Sept. 17, 2025
By KENNETH J. BRADDICK
Since a last-minute draft to Britain’s Olympic team a year ago with no senior championships on her record, Becky Moody on her home-bred Jagerbomb now has Olympic bronze and European silver medals and climbed to No. 4 dressage rider in the world.
With a broad smile most of the time displaying her joy competing at the top of the sport, Becky has put behind her the difficulty as a rider moving to what she jokingly describes as the “big bad world” of senior level after success at four youth European Championships at the turn of the century.
And Jagerbomb, the gelding that is now 11 and has been her partner since she bred him, Becky didn’t have much hope as a young horse “always beautiful in his frame, always beautiful in his temperament, but a little bit lazy, and a little bit straight-legged.”
Even so, she persisted, and the past year turned out remarkable for “firsts”–beginning with the call up at the last minute for her first Olympics, the first time competing at the globe’s premier World Equestrian Festival at Aachen, Germany and the first senior Europeans, in Crozet, France.
Becky grew up in a horse family. Her mother had been a pleasure rider and her two older sisters were into horses so Becky was riding before she could walk. At four, she got her first pony, a strawberry roan called Kelly that was also aged four.
“We kind of grew up together and super, super keen pony clubbers, all of us,” she recalls. “We did all Pony Club things from geeky quiz teams to area horse trials and show jumping and dressage. I think I was probably only about 10 or 11 when I started to get more interested in the dressage side of it.”
Although initially she was most interested in eventing, she said, over time “I realized I quite simply was not brave enough to go eventing–brave enough slash crazy enough. Right, there you go. I think it would be fair to say we’re quite an artistic family and I quite like the artistic side of dressage, it really appeals to me as well.”
Becky was successful in representing her nation in four youth Europeans at the turn of the century and an appearance at the World Young Horse Championships in 2012. Her entry into international senior level competition coincided with success in the top ranks of the discipline in Britain, a team that won the country’s first Olympic dressage team gold medal, at home in London in 2012.

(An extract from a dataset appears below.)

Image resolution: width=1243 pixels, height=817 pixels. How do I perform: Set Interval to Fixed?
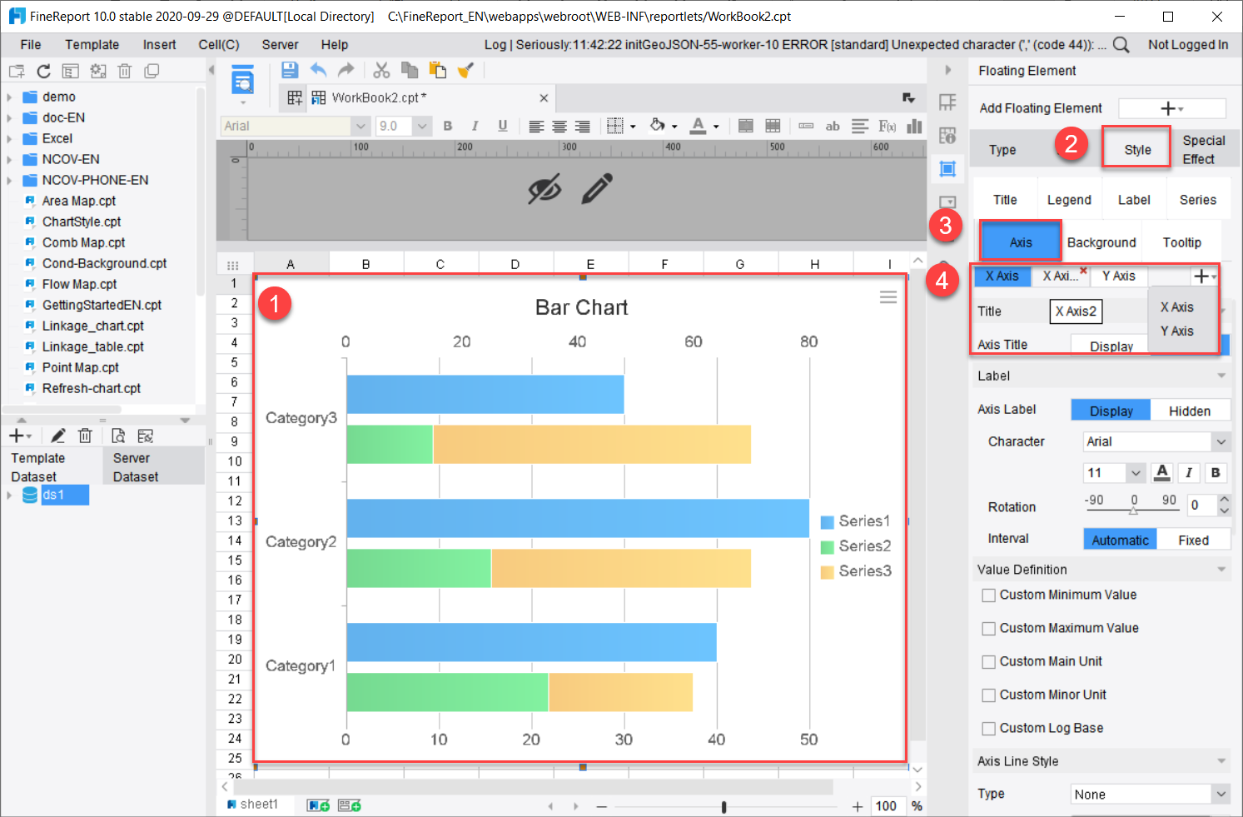pos(1194,539)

She left school at age 16 to help with horse stables being set up at home, although the path was different than other family members–her father was an Oxford graduate, both her sisters went to university–they were “enormously supportive.” The facility has grown to 30 stalls with Becky and her sister, Hannah, training horses and coaching people of all different levels.
But competing is what really drives Becky.
Her development in the sport before the Under-25 division “was such a tough step from young riders straight into the big bad world of seniors and Grand Prix is such a million miles away from small tour. So I found that transition really quite difficult. I think I had a horse that was super talented, a young rider horse, he won bronze medal, team medals and he won our national championships at Prix St. Georges and Inter. 1.” She had trained to be a really good young rider but not at senior level.
Becky bought at auction a green seven-year-old mare out of the Dutch Jazz, but the horse incurred a serious injury when developed enough to start Grand Prix that ended its competition career. Other efforts included Carinsio, a KWPN gelding that she competed at the 2012 World Young Horse Championships and developed to Grand Prix ride on Britain’s Nations Cup team in 2017.

Although she favored breeding one of her mares to stallion Danone, the Hanoverian wasn’t available so she opted for Dante Weltino OLD, the black Oldenburg stallion that was seven years old at the time and had been sired by Danone. Sweden’s Therese Nilshagen competed Dante Weltino at both the Tokyo and Paris Olympics, 2018 World Equestrian Games in Tryon, 2022 World Championships and four consecutive Europeans.
“I don’t hold back from the thing that I did not think that Bomb was that good a horse as a young horse,” she says. “So, always beautiful in his frame, always beautiful in his temperament, but a little bit lazy, and a little bit straight-legged. He didn’t articulate his joints very well and I just thought he was a lovely horse but not in a million years as a four and five year old did I think he was this kind of a horse. I mean just not even vaguely. And I think probably he did start, you know, when he was maybe six, coming seven, we started playing a little bit with the half steps and he was very natural for it.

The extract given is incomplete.